Improving TSP Solutions Using GA with a New Hybrid Mutation Based on Knowledge and Randomness
This work addresses optimization in combinatorial problems like TSP for researchers and practitioners, but it is incremental as it builds on existing mutations and strategies.
The paper tackled the Traveling Salesman Problem by proposing a hybrid mutation operator (IRGIBNNM) combining knowledge-based and random-based mutations, and improving a selection strategy, with experiments on twelve benchmark instances showing efficiency, particularly when used with other mutations.

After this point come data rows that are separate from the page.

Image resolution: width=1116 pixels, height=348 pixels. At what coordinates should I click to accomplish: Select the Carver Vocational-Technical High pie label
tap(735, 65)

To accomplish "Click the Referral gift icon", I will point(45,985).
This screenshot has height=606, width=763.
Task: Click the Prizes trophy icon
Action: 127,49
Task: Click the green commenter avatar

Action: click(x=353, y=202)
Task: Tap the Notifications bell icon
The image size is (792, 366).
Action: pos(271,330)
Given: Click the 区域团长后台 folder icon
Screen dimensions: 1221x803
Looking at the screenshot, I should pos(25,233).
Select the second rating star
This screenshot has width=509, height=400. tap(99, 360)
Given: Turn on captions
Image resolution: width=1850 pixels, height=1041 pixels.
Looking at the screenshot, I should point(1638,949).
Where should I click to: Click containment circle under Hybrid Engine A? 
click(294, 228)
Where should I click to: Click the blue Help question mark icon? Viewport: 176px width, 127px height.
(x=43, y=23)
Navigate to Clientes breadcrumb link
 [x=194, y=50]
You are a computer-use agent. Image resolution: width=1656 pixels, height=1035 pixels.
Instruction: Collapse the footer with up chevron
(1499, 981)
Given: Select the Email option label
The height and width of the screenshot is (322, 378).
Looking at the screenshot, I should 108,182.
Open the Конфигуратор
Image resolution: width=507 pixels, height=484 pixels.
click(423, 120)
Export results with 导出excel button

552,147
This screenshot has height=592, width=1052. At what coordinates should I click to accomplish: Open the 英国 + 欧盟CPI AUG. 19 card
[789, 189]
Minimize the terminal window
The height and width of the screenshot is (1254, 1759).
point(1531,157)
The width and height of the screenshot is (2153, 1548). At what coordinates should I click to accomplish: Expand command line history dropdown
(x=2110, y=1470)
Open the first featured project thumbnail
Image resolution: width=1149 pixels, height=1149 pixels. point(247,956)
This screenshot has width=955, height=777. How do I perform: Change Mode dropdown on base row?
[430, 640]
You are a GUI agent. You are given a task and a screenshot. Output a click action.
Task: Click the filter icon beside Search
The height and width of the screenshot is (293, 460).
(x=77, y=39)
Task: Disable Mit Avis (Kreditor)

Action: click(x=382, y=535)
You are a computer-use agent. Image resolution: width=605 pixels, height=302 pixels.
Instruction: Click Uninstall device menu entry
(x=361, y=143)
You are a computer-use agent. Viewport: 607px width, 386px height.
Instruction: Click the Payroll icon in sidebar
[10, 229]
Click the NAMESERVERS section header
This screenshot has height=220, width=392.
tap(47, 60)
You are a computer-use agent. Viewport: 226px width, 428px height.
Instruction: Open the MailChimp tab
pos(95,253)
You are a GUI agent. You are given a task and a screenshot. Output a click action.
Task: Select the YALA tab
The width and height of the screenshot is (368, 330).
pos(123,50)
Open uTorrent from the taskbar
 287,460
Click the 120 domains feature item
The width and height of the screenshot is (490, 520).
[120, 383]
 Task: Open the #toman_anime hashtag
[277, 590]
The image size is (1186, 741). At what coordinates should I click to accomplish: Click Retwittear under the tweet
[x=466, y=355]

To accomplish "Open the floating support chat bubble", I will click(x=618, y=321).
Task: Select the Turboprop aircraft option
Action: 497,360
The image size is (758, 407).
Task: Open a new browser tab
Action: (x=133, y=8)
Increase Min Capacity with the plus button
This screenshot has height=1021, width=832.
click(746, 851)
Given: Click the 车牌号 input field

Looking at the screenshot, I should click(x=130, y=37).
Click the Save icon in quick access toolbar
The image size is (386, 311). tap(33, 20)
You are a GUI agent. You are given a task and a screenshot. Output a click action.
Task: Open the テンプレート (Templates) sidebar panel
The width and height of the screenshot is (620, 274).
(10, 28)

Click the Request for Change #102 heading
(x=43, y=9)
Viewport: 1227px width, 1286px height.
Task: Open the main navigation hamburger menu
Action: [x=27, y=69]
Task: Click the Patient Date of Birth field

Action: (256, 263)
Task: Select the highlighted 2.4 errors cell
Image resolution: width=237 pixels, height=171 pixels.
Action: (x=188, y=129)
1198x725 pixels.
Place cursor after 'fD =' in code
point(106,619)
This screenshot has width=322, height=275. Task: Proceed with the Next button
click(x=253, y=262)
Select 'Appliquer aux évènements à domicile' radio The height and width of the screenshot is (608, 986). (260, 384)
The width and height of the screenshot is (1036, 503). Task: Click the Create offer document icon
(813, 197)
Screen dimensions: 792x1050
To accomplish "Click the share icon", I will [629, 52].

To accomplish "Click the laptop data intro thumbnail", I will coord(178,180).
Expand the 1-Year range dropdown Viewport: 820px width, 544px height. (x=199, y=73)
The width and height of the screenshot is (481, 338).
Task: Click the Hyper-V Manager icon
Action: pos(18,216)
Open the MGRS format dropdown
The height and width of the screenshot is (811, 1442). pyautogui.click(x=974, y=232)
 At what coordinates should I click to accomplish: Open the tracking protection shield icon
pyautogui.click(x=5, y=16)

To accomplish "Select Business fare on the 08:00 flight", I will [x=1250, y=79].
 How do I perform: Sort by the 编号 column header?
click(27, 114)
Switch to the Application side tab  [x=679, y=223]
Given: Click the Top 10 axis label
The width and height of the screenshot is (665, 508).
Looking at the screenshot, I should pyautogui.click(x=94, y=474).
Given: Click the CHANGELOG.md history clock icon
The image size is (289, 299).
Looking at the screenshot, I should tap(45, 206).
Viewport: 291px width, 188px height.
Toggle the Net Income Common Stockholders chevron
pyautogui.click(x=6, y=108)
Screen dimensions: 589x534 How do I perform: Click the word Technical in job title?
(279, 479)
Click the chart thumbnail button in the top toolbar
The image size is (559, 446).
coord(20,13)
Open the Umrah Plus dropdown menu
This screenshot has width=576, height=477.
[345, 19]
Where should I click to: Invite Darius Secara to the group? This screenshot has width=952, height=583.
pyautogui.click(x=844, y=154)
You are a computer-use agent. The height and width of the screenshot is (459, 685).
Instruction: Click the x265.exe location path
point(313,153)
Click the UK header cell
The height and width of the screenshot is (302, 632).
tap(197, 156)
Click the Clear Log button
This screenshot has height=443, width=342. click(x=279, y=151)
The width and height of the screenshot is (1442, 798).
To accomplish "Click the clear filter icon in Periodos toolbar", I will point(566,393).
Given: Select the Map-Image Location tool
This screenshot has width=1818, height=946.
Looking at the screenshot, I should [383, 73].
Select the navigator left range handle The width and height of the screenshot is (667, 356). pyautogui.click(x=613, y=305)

Genetic algorithm (GA) is an efficient tool for solving optimization problems by evolving solutions, as it mimics the Darwinian theory of natural evolution. The mutation operator is one of the key success factors in GA, as it is considered the exploration operator of GA. Various mutation operators exist to solve hard combinatorial problems such as the TSP. In this paper, we propose a hybrid mutation operator called "IRGIBNNM", this mutation is a combination of two existing mutations, a knowledge-based mutation, and a random-based mutation. We also improve the existing "select best mutation" strategy using the proposed mutation. We conducted several experiments on twelve benchmark Symmetric traveling salesman problem (STSP) instances. The results of our experiments show the efficiency of the proposed mutation, particularly when we use it with some other mutations. Keyword: Knowledge-based mutation, Inversion mutation, Slide mutation, RGIBNNM, SBM.